» **INSTRUCTIONS TO FOLLOW**
Extract the records below word for word and ignore the images.

[Data items]
::::::::::

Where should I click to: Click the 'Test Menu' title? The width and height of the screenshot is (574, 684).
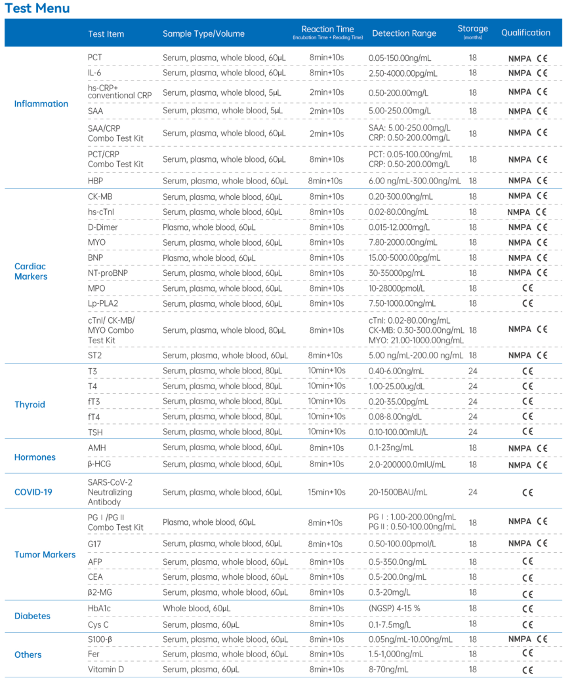(37, 9)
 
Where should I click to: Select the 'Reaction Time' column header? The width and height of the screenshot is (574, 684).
(327, 29)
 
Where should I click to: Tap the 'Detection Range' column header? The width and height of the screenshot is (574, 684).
(403, 33)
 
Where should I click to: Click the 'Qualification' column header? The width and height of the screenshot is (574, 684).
(525, 33)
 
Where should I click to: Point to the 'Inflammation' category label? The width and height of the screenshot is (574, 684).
(41, 104)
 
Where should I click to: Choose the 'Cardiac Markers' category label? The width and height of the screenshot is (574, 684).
(31, 271)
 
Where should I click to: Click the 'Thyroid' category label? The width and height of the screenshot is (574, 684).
(30, 404)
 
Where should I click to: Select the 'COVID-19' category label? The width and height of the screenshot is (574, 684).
(33, 492)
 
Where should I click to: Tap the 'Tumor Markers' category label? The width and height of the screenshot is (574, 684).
(45, 555)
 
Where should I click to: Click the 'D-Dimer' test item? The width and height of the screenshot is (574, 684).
(102, 227)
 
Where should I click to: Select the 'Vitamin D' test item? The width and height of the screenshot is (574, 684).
(105, 670)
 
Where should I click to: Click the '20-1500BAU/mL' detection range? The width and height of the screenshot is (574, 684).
(398, 492)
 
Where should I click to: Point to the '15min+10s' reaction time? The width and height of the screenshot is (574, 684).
(327, 492)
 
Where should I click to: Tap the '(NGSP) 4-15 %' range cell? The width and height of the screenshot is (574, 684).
(394, 609)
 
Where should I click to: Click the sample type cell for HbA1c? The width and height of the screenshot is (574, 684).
(196, 609)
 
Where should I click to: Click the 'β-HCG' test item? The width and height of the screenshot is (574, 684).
(100, 464)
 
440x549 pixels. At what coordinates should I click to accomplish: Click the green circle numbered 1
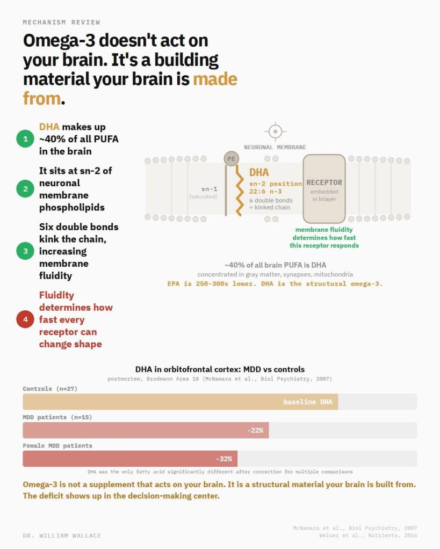point(25,138)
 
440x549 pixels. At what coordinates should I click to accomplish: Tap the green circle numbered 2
point(25,189)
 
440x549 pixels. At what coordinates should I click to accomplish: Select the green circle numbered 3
point(25,251)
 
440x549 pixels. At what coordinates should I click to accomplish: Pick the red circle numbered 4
point(25,319)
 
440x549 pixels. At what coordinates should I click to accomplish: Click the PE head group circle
point(232,159)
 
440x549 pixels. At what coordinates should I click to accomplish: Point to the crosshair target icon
point(275,131)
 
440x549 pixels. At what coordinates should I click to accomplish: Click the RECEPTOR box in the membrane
point(324,189)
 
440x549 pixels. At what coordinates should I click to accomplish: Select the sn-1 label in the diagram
point(210,189)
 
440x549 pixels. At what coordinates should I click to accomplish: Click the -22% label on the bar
point(255,430)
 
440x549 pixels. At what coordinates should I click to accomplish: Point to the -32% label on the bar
point(223,459)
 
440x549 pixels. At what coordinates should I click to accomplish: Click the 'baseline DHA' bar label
point(308,402)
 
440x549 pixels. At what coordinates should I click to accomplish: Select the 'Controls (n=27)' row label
point(50,389)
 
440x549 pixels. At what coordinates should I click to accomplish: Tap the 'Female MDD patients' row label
point(57,446)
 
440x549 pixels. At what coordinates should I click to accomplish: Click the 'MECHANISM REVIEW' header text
point(61,22)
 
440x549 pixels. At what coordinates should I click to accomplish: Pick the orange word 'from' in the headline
point(42,98)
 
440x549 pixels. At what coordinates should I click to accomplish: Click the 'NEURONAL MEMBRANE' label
point(275,147)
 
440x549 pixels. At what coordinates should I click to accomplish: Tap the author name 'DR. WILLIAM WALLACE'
point(62,536)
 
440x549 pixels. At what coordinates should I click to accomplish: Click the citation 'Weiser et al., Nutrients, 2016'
point(368,536)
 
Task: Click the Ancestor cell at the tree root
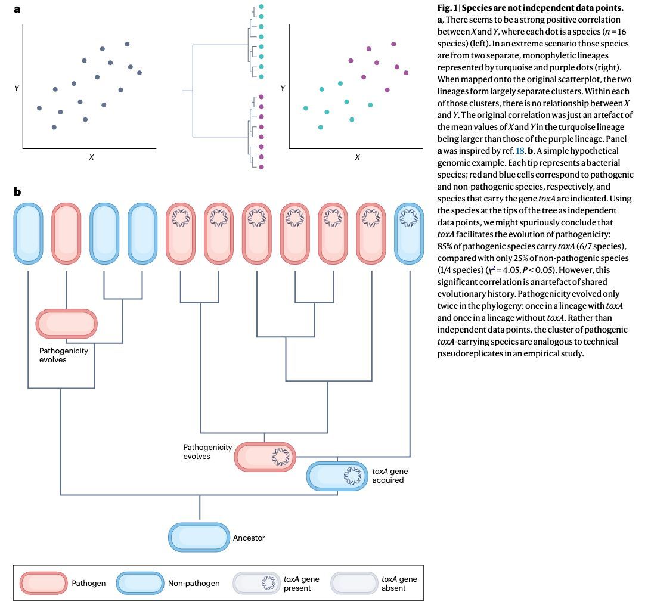[199, 537]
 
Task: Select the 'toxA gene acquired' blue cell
[337, 476]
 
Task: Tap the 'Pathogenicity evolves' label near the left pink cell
[64, 355]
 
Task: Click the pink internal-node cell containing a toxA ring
[265, 457]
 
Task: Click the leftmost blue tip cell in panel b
[29, 233]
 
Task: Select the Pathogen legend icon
[44, 582]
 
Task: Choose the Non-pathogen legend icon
[139, 582]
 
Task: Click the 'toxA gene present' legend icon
[256, 582]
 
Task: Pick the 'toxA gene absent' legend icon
[354, 582]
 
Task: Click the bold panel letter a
[17, 10]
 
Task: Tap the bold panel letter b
[18, 191]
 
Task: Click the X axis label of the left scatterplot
[91, 157]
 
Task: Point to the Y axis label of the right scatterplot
[283, 89]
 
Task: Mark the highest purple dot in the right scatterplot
[393, 44]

::::::::::

» **EXPECTED ANSWER**
Where should I click to: Click the 'Test Menu' title? The width and height of the screenshot is (574, 684).
(37, 9)
 
Where should I click to: Select the 'Reaction Time' column header? The width and height of the screenshot is (574, 684).
(327, 29)
 
Where should I click to: Tap the 'Detection Range' column header? The width and height of the screenshot is (574, 684).
(403, 33)
 
Where should I click to: Click the 'Qualification' column header? The width and height of the screenshot is (574, 684).
(525, 33)
 
Where should I click to: Point to the 'Inflammation' category label? The width and height of the screenshot is (574, 684).
(41, 104)
 
Where should I click to: Choose the 'Cardiac Markers' category label? The width and height of the screenshot is (574, 684).
(31, 271)
 
Where should I click to: Click the 'Thyroid' category label? The width and height of the screenshot is (574, 684).
(30, 404)
 
Where should I click to: Select the 'COVID-19' category label? The width and height of the screenshot is (574, 684).
(33, 492)
 
Where should I click to: Tap the 'Tumor Markers' category label? The width and height of the screenshot is (574, 684).
(45, 555)
 
Where should I click to: Click the 'D-Dimer' test item? The width and height of the screenshot is (574, 684).
(102, 227)
 
Where should I click to: Select the 'Vitamin D' test item? The width and height of the screenshot is (574, 684).
(105, 670)
 
Where should I click to: Click the '20-1500BAU/mL' detection range? The width and height of the screenshot is (574, 684).
(398, 492)
 
Where should I click to: Point to the '15min+10s' reaction time? The width and height of the screenshot is (574, 684).
(327, 492)
 
Where should I click to: Tap the '(NGSP) 4-15 %' range cell? The width and height of the screenshot is (574, 684).
(394, 609)
 
Where should I click to: Click the sample type cell for HbA1c? The width and height of the screenshot is (574, 684).
(196, 609)
 
Where should I click to: Click the 'β-HCG' test item? The width and height of the screenshot is (574, 684).
(100, 464)
 
440x549 pixels. At what coordinates should I click to accomplish: Click the green circle numbered 1
point(25,138)
 
440x549 pixels. At what coordinates should I click to accomplish: Tap the green circle numbered 2
point(25,189)
 
440x549 pixels. At what coordinates should I click to accomplish: Select the green circle numbered 3
point(25,251)
 
440x549 pixels. At what coordinates should I click to accomplish: Pick the red circle numbered 4
point(25,319)
 
440x549 pixels. At what coordinates should I click to accomplish: Click the PE head group circle
point(232,159)
 
440x549 pixels. At what coordinates should I click to accomplish: Point to the crosshair target icon
point(275,131)
 
440x549 pixels. At what coordinates should I click to accomplish: Click the RECEPTOR box in the membrane
point(324,189)
 
440x549 pixels. At what coordinates should I click to accomplish: Select the sn-1 label in the diagram
point(210,189)
 
440x549 pixels. At what coordinates should I click to accomplish: Click the -22% label on the bar
point(255,430)
 
440x549 pixels. At what coordinates should I click to accomplish: Point to the -32% label on the bar
point(223,459)
 
440x549 pixels. At what coordinates should I click to accomplish: Click the 'baseline DHA' bar label
point(308,402)
 
440x549 pixels. At what coordinates should I click to accomplish: Select the 'Controls (n=27)' row label
point(50,389)
 
440x549 pixels. At what coordinates should I click to accomplish: Tap the 'Female MDD patients' row label
point(57,446)
 
440x549 pixels. At what coordinates should I click to accomplish: Click the 'MECHANISM REVIEW' header text
point(61,22)
 
440x549 pixels. At what coordinates should I click to accomplish: Pick the orange word 'from' in the headline
point(42,98)
 
440x549 pixels. At what coordinates should I click to accomplish: Click the 'NEURONAL MEMBRANE' label
point(275,147)
 
440x549 pixels. At what coordinates should I click to accomplish: Tap the author name 'DR. WILLIAM WALLACE'
point(62,536)
 
440x549 pixels. At what coordinates should I click to accomplish: Click the citation 'Weiser et al., Nutrients, 2016'
point(368,536)
 
Task: Click the Ancestor cell at the tree root
[199, 537]
 
Task: Select the 'toxA gene acquired' blue cell
[337, 476]
 
Task: Tap the 'Pathogenicity evolves' label near the left pink cell
[64, 355]
 
Task: Click the pink internal-node cell containing a toxA ring
[265, 457]
 
Task: Click the leftmost blue tip cell in panel b
[29, 233]
 
Task: Select the Pathogen legend icon
[44, 582]
 
Task: Choose the Non-pathogen legend icon
[139, 582]
 
Task: Click the 'toxA gene present' legend icon
[256, 582]
 
Task: Pick the 'toxA gene absent' legend icon
[354, 582]
 
Task: Click the bold panel letter a
[17, 10]
 
Task: Tap the bold panel letter b
[18, 191]
 
Task: Click the X axis label of the left scatterplot
[91, 157]
 
Task: Point to the Y axis label of the right scatterplot
[283, 89]
 
Task: Mark the highest purple dot in the right scatterplot
[393, 44]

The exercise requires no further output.